Jerman menjadi tuan rumah turnamen Euro 2024 di musim panas dan federasi sepak bola negara DFB meluncurkan kampanye anti-rasisme pada bulan Maret. Badan dunia FIFA merencanakan resolusi tentang rasisme pada kongresnya di Bangkok bulan depan.
Tetapi ada berbagai insiden rasisme selama beberapa bulan terakhir, terutama di Italia dan Spanyol.
Pekan lalu, pemain internasional Italia Francesco Acerbi dibebaskan oleh pengadilan olahraga karena telah melecehkan pemain Napoli Juan Jesus secara rasial, yang mengatakan dia “berkecil hati” dengan hasilnya.
Pemain Real Madrid dan Brail Vinicius Junior, yang telah dilecehkan secara rasial pada beberapa kesempatan, meneteskan air mata ketika ditanya tentang masalah ini pada konferensi pers.
Pada hari Sabtu, dia mengatakan di X, sebelumnya Twitter, bahwa tiga insiden lebih lanjut telah terjadi pada akhir pekan, dan menambahkan: “Kami hanya akan memiliki kemenangan ketika para rasis meninggalkan stadion langsung ke penjara, tempat yang pantas mereka dapatkan.”
Laing tidak yakin larangan stadion atau hukuman penjara saja akan membantu mengekang masalah, dan menyerukan opsi pendidikan tambahan bagi pelanggar.
“Orang ini harus ditawari seminar tentang rasisme oleh asosiasi olahraga sehingga dia benar-benar belajar memahami sendiri apa artinya dan betapa sakitnya orang,” katanya.
“Ini bukan hanya tentang pengusiran, lebih banyak polisi di stadion dan larangan, ini tentang lebih banyak empati, lebih banyak keadilan, lebih banyak kebersamaan, pengampunan dan sebenarnya perjalanan pembelajaran pribadi secara emosional bagi orang-orang yang berperilaku salah.”

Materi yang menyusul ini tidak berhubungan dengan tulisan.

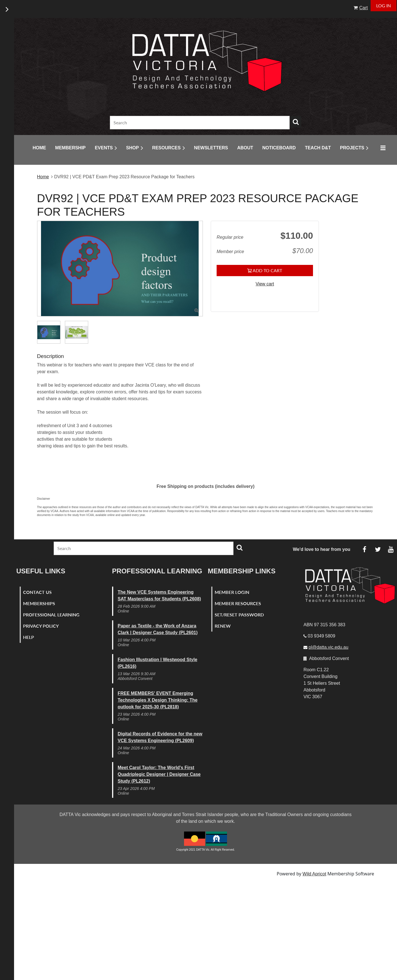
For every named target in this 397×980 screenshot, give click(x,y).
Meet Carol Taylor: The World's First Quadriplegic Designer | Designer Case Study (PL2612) (159, 774)
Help (29, 637)
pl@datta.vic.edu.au (328, 647)
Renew (222, 626)
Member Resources (238, 603)
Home (43, 177)
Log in (383, 5)
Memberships (39, 603)
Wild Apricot (314, 874)
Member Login (232, 592)
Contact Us (37, 592)
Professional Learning (51, 614)
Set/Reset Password (239, 614)
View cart (265, 284)
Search (295, 122)
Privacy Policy (41, 626)
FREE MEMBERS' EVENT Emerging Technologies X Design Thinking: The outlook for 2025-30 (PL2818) (157, 700)
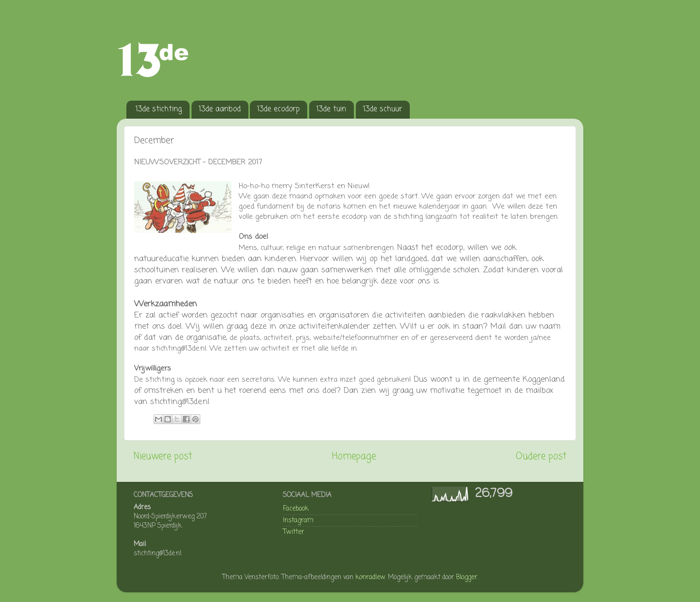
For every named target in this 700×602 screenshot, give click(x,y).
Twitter (294, 532)
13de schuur (383, 109)
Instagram (298, 520)
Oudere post (541, 457)
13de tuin (331, 109)
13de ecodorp (278, 109)
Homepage (354, 457)
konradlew (370, 577)
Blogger (467, 577)
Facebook (296, 509)
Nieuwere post (163, 457)
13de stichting (158, 109)
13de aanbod (220, 109)
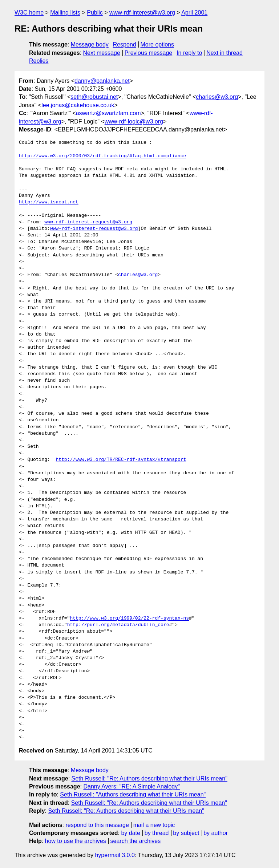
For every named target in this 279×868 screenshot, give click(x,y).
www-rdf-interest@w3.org (142, 12)
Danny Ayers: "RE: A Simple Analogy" (131, 786)
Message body (90, 44)
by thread (157, 833)
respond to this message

Laing berbicara tentang mentalitas bahwa pemain sepak bola “seharusnya tangguh di lapangan” dan bahwa sepak bola masih kurang memiliki kesadaran yang benar meskipun ada kemajuan dalam masyarakat secara keseluruhan.

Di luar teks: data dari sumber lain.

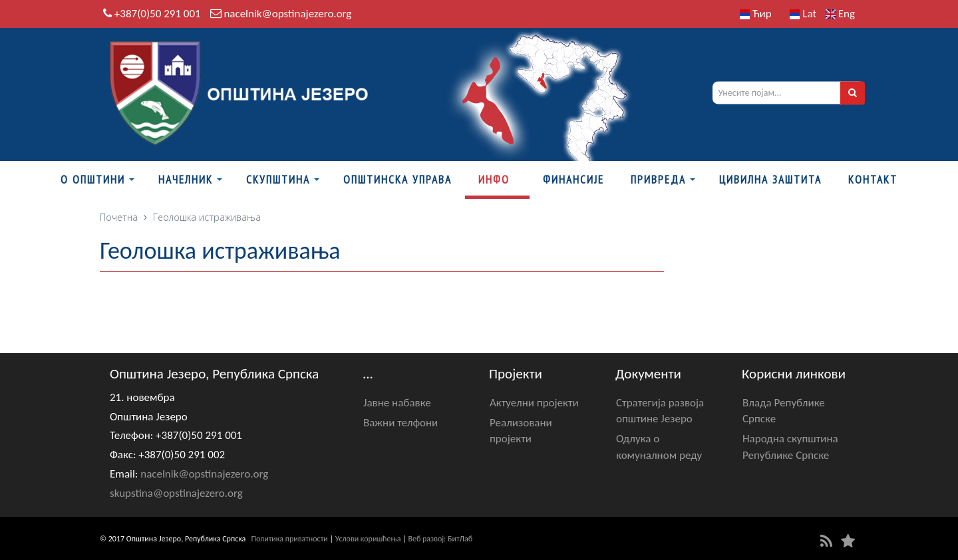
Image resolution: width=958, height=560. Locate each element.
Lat (803, 13)
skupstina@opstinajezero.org (176, 493)
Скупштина (278, 180)
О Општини (92, 180)
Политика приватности (289, 539)
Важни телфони (400, 422)
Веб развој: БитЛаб (440, 539)
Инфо (494, 180)
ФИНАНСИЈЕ (573, 180)
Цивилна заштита (770, 180)
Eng (840, 13)
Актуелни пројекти (534, 402)
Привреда (658, 180)
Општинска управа (397, 180)
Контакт (873, 180)
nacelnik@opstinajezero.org (287, 13)
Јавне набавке (397, 402)
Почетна (118, 217)
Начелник (186, 180)
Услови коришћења (368, 539)
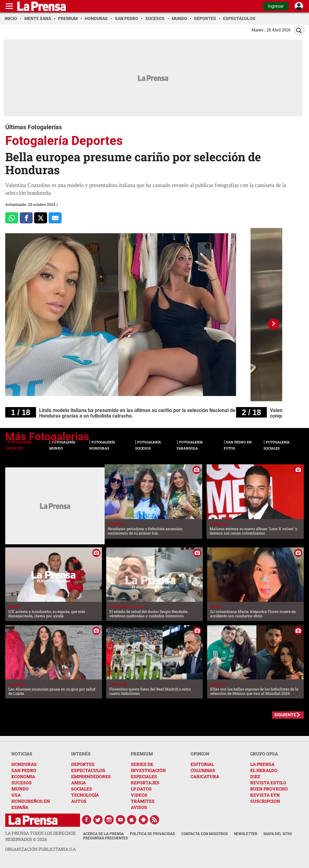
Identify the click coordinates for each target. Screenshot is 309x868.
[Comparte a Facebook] (26, 218)
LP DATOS (141, 789)
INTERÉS (81, 753)
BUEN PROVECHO (269, 789)
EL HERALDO (264, 770)
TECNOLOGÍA (85, 795)
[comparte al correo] (55, 218)
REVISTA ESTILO (268, 782)
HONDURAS (24, 764)
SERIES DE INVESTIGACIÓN (148, 767)
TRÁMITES (143, 801)
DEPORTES (83, 764)
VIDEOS (139, 795)
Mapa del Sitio (278, 834)
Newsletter (246, 834)
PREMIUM (142, 753)
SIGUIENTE (285, 715)
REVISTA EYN (265, 795)
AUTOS (79, 801)
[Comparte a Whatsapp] (12, 218)
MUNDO (20, 789)
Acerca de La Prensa (103, 834)
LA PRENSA (262, 764)
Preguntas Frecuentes (105, 838)
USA (16, 795)
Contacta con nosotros (205, 834)
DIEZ (255, 776)
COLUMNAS (203, 770)
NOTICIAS (22, 753)
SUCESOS (22, 782)
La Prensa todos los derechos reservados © (40, 836)
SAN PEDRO (24, 770)
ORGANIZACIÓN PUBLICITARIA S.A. (41, 849)
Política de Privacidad (152, 834)
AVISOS (139, 807)
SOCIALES (82, 789)
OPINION (200, 753)
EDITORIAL (202, 764)
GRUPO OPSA (264, 753)
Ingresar (276, 6)
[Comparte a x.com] (40, 218)
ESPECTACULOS (88, 770)
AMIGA (79, 782)
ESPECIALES (144, 776)
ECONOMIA (23, 776)
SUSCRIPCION (265, 801)
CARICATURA (205, 776)
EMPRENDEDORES (91, 776)
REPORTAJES (145, 782)
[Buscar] (299, 30)
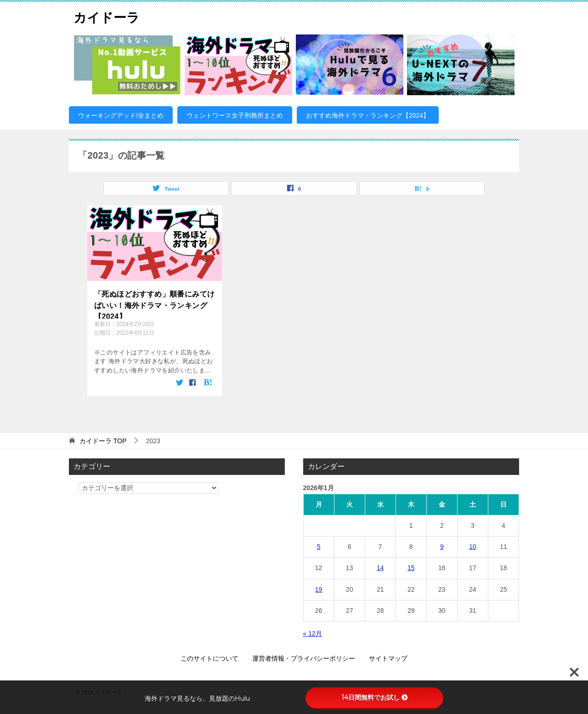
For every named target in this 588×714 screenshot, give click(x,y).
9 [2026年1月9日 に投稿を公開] (442, 546)
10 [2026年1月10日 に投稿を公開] (473, 546)
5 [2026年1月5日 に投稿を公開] (319, 546)
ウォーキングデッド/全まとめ (121, 115)
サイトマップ (388, 658)
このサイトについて (209, 658)
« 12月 (312, 633)
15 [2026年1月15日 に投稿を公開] (411, 568)
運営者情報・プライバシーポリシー (304, 658)
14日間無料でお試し (374, 697)
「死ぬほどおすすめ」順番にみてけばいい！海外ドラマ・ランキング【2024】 (154, 304)
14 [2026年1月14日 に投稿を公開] (380, 568)
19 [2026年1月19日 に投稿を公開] (319, 589)
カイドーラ (109, 16)
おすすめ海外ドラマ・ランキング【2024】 (368, 115)
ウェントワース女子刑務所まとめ (235, 115)
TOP (103, 440)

“Ini adalah masalah bahwa sepak bola belum berhasil mengenali rasisme sebagai masalah tersendiri,” katanya.
“Entah Anda menjauhkan diri darinya karena Anda mengatakan bahwa itu hanya terjadi pada saat panas. Atau Anda menjauhkan diri darinya karena Anda mendelegasikannya ke pengadilan, polisi, pengacara.”
Di divisi ketiga Spanyol, para pemain baru-baru ini membuat pernyataan mereka sendiri. Kiper Cheikh Kane Sarr dari klub Rayo Majadahonda diusir keluar lapangan setelah menghadapi seorang penonton yang diduga melecehkannya secara rasial. Rekan satu timnya menunjukkan solidaritas dan meninggalkan lapangan juga.
Segalanya berjalan sebaliknya di Serie A Italia pada bulan Januari. Kiper AC Milan Mike Maignan meninggalkan lapangan setelah menjadi sasaran nyanyian rasial dari penggemar Udinese, pertandingan terganggu tetapi rekan satu tim kemudian meyakinkan pemain Prancis itu untuk bermain.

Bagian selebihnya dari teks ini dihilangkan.